> Exercise brief
Below are some records; quote exactly the lines from the one that contains "This screenshot has width=700, height=504." through the one that contains "Given: Step the video backward one frame", inclusive, and no others.
═════ Data listing
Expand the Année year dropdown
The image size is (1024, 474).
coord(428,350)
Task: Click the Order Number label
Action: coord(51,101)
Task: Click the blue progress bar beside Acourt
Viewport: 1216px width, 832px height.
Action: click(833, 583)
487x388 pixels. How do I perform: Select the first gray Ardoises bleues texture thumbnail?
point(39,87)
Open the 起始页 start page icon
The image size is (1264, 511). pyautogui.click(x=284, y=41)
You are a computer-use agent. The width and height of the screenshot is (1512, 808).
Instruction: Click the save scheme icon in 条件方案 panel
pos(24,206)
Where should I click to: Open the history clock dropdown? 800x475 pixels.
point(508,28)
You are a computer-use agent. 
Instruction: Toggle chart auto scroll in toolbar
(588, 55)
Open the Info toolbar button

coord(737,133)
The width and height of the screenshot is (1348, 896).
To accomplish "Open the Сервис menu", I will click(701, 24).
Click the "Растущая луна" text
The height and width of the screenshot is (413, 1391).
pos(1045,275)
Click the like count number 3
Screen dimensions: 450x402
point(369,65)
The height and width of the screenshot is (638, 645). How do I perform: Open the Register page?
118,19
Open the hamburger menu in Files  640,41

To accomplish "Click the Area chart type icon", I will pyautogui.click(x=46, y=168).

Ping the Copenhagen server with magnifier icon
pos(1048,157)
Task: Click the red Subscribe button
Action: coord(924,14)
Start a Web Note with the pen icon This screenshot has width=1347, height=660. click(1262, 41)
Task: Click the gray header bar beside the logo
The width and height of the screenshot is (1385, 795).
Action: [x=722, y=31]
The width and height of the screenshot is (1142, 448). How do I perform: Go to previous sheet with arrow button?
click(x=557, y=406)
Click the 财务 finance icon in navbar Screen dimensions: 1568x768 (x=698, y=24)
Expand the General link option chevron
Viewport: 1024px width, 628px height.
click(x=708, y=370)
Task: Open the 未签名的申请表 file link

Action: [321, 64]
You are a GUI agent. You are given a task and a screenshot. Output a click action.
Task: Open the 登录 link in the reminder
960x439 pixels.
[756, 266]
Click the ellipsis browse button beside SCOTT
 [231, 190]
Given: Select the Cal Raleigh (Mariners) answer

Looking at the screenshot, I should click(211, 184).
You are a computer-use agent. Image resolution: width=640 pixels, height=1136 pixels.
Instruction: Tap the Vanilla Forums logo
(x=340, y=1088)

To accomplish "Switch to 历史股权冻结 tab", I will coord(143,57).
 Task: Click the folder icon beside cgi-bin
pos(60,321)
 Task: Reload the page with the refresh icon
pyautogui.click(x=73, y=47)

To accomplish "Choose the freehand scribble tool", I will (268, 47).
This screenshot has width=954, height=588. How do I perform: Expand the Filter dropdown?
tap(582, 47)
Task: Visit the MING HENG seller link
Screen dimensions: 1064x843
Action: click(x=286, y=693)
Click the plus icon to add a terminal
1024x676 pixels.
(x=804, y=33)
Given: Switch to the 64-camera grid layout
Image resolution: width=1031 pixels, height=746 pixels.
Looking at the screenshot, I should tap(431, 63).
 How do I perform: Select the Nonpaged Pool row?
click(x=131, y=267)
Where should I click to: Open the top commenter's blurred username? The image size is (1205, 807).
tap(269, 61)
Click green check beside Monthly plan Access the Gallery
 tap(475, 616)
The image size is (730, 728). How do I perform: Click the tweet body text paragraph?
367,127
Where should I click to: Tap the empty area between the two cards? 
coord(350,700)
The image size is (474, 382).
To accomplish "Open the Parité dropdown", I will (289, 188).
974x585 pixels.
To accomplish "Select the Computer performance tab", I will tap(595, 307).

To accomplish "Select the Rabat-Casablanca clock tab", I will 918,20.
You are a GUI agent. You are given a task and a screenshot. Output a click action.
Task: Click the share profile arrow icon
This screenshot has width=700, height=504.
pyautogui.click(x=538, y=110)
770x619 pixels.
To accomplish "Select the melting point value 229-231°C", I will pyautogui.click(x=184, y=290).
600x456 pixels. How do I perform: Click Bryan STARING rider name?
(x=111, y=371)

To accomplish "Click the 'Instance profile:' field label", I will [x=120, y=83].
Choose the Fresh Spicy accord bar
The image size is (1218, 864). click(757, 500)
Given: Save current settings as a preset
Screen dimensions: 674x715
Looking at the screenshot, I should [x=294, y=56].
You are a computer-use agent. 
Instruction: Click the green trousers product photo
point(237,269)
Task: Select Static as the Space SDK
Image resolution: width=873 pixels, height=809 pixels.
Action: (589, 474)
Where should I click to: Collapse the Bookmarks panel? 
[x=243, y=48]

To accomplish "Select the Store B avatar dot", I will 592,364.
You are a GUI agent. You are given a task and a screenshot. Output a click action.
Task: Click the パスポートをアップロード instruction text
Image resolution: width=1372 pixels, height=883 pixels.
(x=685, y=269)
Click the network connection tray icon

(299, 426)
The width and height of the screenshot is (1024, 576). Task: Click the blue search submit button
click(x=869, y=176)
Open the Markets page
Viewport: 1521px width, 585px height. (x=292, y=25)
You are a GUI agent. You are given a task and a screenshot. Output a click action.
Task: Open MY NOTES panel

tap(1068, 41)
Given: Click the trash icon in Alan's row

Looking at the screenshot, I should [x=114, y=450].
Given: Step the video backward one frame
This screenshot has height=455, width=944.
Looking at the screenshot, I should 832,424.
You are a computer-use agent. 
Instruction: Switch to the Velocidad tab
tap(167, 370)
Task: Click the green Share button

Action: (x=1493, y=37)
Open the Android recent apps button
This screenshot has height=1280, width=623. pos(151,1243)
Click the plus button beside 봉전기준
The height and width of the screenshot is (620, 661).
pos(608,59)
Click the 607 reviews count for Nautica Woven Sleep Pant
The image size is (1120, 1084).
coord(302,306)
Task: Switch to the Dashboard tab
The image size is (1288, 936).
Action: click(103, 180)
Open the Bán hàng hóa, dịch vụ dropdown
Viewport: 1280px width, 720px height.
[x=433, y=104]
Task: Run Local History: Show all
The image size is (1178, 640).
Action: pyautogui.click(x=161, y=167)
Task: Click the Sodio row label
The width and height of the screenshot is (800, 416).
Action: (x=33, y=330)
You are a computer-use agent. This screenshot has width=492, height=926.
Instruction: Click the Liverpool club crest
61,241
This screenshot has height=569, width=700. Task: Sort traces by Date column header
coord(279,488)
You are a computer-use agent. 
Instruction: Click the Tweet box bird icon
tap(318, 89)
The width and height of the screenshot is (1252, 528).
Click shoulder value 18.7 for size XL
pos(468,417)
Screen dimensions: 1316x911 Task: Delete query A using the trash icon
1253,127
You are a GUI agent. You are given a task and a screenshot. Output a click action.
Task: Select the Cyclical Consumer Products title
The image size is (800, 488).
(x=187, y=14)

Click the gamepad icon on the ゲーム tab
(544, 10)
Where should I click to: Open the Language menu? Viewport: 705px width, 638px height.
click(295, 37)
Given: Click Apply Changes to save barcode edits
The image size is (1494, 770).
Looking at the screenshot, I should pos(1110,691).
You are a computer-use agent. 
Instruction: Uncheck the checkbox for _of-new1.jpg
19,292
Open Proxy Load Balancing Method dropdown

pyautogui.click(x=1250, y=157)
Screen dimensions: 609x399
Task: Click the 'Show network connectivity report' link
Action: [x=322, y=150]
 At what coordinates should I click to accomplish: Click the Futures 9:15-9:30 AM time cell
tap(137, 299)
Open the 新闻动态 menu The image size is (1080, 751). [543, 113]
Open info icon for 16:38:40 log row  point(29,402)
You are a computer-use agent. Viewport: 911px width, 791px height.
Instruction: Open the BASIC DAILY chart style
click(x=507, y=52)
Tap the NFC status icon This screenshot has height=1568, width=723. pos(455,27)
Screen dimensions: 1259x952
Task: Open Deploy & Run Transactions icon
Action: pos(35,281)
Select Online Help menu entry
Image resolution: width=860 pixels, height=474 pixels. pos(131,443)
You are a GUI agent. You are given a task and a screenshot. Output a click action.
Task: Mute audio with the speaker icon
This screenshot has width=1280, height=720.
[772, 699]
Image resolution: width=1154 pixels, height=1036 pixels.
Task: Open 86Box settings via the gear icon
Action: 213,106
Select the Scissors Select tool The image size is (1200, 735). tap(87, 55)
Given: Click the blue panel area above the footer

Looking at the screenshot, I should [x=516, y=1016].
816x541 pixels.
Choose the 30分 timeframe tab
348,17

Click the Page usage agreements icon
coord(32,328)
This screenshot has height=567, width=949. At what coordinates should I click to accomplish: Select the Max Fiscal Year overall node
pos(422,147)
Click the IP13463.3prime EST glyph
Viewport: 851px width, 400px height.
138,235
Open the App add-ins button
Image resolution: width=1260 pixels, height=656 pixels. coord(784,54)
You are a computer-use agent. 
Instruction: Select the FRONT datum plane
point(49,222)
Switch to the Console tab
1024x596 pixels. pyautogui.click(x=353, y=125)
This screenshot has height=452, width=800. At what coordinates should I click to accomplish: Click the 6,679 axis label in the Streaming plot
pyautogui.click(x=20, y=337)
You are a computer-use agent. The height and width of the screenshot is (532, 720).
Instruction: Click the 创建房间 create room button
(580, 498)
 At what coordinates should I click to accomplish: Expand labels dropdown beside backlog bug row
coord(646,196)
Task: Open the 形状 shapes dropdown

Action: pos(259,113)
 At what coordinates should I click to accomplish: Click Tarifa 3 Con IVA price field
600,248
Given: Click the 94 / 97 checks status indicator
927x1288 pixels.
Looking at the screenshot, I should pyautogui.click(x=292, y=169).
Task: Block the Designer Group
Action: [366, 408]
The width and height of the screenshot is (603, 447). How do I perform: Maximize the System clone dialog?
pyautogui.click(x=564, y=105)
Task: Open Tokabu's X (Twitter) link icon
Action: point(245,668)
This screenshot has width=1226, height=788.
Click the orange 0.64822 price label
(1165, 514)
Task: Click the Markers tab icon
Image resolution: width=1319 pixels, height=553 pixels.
══════════
> Solution to the exercise
This screenshot has width=700, height=504.
pyautogui.click(x=538, y=110)
770x619 pixels.
To accomplish "Select the melting point value 229-231°C", I will pyautogui.click(x=184, y=290).
600x456 pixels. How do I perform: Click Bryan STARING rider name?
(x=111, y=371)

To accomplish "Click the 'Instance profile:' field label", I will [x=120, y=83].
Choose the Fresh Spicy accord bar
The image size is (1218, 864). click(757, 500)
Given: Save current settings as a preset
Screen dimensions: 674x715
Looking at the screenshot, I should [x=294, y=56].
You are a computer-use agent. 
Instruction: Click the green trousers product photo
point(237,269)
Task: Select Static as the Space SDK
Image resolution: width=873 pixels, height=809 pixels.
Action: (589, 474)
Where should I click to: Collapse the Bookmarks panel? 
[x=243, y=48]

To accomplish "Select the Store B avatar dot", I will 592,364.
You are a GUI agent. You are given a task and a screenshot. Output a click action.
Task: Click the パスポートをアップロード instruction text
Image resolution: width=1372 pixels, height=883 pixels.
(x=685, y=269)
Click the network connection tray icon

(299, 426)
The width and height of the screenshot is (1024, 576). Task: Click the blue search submit button
click(x=869, y=176)
Open the Markets page
Viewport: 1521px width, 585px height. (x=292, y=25)
You are a GUI agent. You are given a task and a screenshot. Output a click action.
Task: Open MY NOTES panel

tap(1068, 41)
Given: Click the trash icon in Alan's row

Looking at the screenshot, I should [x=114, y=450].
Given: Step the video backward one frame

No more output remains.